- [ABOUT THIS TASK]: Beneath this line is the data. Output exactly the lines from the line with "Given: Click the Search" to the line with "Given: Click the Perspective viewport title", both ends included, and nothing more.

- [THE RECORDS]:
+++++
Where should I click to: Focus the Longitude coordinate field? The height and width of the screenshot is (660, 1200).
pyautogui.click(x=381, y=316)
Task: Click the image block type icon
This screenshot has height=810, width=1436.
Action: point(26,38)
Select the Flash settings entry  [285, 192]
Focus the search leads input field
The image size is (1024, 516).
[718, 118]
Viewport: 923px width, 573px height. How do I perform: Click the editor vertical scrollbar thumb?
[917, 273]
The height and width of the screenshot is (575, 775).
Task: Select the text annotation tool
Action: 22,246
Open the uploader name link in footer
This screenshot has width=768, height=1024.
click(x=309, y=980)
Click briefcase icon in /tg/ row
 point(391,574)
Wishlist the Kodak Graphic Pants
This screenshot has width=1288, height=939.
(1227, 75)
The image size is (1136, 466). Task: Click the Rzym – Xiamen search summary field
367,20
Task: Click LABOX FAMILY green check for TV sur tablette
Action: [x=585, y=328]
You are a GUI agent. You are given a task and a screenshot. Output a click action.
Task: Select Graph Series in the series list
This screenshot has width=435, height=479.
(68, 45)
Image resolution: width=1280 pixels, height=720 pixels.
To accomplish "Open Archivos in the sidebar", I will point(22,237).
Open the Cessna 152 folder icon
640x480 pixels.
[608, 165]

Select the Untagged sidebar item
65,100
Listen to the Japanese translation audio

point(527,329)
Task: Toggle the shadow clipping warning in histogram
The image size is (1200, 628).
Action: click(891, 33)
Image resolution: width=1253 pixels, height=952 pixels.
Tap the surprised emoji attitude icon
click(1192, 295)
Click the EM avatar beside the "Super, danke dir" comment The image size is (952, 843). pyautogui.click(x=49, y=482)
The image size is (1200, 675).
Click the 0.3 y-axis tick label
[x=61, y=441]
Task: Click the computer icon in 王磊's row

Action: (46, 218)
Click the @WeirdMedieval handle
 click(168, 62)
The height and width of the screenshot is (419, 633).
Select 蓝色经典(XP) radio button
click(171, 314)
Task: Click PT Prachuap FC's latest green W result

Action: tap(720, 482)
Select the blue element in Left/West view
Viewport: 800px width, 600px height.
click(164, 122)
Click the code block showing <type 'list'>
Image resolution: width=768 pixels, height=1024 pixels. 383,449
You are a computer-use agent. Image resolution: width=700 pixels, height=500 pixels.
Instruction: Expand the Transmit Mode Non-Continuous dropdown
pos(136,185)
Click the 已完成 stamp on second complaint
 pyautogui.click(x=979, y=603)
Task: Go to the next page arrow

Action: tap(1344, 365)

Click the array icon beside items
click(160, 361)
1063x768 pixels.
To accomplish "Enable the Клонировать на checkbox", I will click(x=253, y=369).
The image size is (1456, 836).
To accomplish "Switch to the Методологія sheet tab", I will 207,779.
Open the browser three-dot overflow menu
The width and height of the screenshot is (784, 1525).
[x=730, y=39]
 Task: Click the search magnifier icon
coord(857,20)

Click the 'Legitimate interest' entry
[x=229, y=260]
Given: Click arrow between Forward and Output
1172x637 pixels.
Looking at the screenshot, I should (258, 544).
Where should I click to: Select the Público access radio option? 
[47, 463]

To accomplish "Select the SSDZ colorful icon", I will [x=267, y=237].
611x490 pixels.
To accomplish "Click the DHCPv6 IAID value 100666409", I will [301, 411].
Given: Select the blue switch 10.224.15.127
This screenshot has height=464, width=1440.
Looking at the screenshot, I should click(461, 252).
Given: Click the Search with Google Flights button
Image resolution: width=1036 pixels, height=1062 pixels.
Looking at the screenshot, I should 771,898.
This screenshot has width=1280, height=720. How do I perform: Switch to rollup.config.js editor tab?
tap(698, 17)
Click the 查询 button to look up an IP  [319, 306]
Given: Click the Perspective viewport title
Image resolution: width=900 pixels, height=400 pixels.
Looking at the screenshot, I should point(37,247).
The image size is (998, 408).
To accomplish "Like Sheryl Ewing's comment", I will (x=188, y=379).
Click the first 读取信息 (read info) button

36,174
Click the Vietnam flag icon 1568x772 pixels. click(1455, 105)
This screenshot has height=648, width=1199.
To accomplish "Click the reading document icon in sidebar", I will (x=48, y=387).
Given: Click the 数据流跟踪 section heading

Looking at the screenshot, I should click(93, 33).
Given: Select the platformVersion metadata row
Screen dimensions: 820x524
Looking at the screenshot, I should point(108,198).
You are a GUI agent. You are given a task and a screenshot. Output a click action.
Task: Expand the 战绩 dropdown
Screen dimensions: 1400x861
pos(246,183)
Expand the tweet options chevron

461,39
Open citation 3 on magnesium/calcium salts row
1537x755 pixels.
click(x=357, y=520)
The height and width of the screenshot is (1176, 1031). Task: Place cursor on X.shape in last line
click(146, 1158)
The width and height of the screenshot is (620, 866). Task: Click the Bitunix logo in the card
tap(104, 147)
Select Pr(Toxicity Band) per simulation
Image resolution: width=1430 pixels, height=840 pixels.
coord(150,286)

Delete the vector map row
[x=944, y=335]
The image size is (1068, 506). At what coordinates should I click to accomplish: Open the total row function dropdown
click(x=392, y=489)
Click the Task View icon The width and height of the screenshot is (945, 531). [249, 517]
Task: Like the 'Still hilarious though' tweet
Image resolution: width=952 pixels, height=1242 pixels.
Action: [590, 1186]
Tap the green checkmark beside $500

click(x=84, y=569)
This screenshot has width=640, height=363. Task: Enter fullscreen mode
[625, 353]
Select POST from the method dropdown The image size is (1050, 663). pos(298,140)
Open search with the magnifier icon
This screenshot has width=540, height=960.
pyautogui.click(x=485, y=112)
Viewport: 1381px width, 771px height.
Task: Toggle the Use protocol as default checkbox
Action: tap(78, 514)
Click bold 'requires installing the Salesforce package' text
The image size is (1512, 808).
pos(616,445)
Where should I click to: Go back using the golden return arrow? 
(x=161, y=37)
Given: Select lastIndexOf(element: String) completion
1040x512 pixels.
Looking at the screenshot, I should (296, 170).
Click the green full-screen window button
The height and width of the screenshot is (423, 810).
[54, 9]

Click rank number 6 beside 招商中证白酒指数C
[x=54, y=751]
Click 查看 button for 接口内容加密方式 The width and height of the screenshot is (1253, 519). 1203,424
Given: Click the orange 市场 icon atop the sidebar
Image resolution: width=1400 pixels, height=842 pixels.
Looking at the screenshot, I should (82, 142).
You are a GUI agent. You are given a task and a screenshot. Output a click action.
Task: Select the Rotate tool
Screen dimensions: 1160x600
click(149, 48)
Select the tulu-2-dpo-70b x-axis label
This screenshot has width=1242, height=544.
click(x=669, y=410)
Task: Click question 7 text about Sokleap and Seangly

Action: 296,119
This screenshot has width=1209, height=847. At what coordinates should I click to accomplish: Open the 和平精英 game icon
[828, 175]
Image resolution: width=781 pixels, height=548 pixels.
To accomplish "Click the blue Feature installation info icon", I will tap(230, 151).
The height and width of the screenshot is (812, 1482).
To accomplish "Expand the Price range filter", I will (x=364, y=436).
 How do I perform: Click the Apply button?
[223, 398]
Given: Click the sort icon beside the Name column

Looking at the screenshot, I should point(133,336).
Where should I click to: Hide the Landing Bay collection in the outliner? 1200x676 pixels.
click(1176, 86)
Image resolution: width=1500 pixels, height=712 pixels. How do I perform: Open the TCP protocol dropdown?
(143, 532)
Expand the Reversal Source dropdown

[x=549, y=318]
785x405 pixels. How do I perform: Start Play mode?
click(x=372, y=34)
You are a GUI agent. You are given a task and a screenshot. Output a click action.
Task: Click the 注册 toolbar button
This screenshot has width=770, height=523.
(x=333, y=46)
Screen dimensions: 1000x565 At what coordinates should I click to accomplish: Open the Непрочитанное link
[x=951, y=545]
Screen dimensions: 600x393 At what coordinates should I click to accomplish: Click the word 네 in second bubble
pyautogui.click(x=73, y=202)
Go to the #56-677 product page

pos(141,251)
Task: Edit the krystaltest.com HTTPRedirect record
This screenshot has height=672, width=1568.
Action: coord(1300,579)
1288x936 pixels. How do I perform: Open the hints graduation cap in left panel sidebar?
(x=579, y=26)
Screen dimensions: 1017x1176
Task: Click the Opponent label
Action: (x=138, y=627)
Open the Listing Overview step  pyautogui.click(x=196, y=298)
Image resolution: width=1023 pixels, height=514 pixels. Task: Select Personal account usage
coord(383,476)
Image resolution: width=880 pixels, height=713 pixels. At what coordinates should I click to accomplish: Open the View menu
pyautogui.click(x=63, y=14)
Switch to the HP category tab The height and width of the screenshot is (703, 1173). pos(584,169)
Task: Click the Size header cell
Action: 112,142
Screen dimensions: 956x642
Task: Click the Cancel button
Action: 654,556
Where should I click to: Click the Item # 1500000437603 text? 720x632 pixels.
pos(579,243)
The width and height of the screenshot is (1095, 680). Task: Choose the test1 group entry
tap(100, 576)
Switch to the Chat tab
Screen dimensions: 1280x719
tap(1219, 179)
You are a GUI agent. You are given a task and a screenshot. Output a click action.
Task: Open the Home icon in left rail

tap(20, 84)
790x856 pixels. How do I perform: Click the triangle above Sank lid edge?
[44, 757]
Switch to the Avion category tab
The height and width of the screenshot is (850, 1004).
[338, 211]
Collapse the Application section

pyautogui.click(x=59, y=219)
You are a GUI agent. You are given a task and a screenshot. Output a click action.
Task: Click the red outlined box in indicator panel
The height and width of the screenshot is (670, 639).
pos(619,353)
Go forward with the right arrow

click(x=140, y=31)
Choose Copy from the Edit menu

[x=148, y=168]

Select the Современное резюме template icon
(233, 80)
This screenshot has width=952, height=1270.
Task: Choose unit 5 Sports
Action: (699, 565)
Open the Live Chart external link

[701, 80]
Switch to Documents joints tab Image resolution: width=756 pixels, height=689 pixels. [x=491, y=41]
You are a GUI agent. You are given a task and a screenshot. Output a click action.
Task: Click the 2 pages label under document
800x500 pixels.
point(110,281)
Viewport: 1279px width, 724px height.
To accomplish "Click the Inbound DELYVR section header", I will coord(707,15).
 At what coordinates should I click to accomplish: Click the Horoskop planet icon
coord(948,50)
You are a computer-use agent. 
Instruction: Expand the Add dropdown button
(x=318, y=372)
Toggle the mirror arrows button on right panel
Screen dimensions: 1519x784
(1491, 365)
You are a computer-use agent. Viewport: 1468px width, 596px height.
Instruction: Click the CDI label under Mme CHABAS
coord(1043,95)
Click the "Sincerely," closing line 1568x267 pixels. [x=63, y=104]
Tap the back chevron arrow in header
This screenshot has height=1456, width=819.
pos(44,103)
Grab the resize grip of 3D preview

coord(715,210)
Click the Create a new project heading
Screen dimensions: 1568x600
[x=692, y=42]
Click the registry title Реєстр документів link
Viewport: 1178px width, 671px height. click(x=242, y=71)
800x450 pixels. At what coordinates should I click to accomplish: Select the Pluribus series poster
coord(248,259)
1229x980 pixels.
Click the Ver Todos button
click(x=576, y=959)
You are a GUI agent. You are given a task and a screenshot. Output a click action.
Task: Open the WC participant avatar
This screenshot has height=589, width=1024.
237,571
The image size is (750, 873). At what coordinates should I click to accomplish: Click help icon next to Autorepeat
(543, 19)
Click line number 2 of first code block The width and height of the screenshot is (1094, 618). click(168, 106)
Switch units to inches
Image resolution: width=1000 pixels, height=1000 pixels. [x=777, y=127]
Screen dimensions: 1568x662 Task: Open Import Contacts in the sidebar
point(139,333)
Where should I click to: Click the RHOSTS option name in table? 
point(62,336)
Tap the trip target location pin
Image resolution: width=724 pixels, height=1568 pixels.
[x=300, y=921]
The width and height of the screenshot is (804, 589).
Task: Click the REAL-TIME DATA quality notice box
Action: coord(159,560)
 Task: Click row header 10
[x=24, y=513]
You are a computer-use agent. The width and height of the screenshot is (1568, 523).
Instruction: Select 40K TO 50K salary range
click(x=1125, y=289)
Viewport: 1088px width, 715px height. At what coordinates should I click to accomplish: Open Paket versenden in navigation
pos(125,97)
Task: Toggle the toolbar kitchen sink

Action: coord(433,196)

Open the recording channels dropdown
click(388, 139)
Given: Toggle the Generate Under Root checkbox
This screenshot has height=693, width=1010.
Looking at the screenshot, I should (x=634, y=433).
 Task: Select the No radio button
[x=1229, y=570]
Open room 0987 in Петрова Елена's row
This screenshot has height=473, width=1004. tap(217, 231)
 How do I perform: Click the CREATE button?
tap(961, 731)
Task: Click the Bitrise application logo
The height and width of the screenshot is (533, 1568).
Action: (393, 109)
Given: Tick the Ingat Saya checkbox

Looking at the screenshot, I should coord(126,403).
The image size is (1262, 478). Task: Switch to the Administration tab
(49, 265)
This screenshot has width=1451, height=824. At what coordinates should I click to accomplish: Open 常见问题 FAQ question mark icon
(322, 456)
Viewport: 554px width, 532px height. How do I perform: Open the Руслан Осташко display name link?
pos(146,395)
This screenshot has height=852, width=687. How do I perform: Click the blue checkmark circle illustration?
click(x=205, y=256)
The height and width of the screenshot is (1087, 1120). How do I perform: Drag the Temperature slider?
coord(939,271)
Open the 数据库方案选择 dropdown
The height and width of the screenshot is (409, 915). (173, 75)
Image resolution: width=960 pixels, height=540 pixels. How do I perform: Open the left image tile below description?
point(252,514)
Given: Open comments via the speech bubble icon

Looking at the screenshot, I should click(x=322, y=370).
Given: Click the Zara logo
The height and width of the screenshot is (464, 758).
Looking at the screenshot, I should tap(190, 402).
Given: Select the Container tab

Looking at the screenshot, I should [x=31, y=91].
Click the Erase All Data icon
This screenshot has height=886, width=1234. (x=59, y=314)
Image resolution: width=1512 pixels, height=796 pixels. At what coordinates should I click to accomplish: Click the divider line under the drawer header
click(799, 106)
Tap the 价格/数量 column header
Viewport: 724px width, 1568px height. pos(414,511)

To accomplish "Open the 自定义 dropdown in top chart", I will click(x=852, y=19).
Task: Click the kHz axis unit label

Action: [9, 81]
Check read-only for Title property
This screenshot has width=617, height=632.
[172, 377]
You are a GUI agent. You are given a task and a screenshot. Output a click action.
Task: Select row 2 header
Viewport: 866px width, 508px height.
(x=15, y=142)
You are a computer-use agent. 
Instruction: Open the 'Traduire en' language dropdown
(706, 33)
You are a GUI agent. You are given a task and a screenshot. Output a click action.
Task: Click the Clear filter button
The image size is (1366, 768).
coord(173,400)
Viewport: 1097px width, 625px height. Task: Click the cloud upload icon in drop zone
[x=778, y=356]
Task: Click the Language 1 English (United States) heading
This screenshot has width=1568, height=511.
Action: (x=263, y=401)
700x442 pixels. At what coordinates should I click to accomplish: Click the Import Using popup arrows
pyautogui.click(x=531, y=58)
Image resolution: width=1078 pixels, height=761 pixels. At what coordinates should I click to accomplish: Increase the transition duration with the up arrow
+++++
- [SOLUTION TO THE PROBLEM]:
Given: Click the Search with Google Flights button
Image resolution: width=1036 pixels, height=1062 pixels.
Looking at the screenshot, I should 771,898.
This screenshot has width=1280, height=720. How do I perform: Switch to rollup.config.js editor tab?
tap(698, 17)
Click the 查询 button to look up an IP  [319, 306]
Given: Click the Perspective viewport title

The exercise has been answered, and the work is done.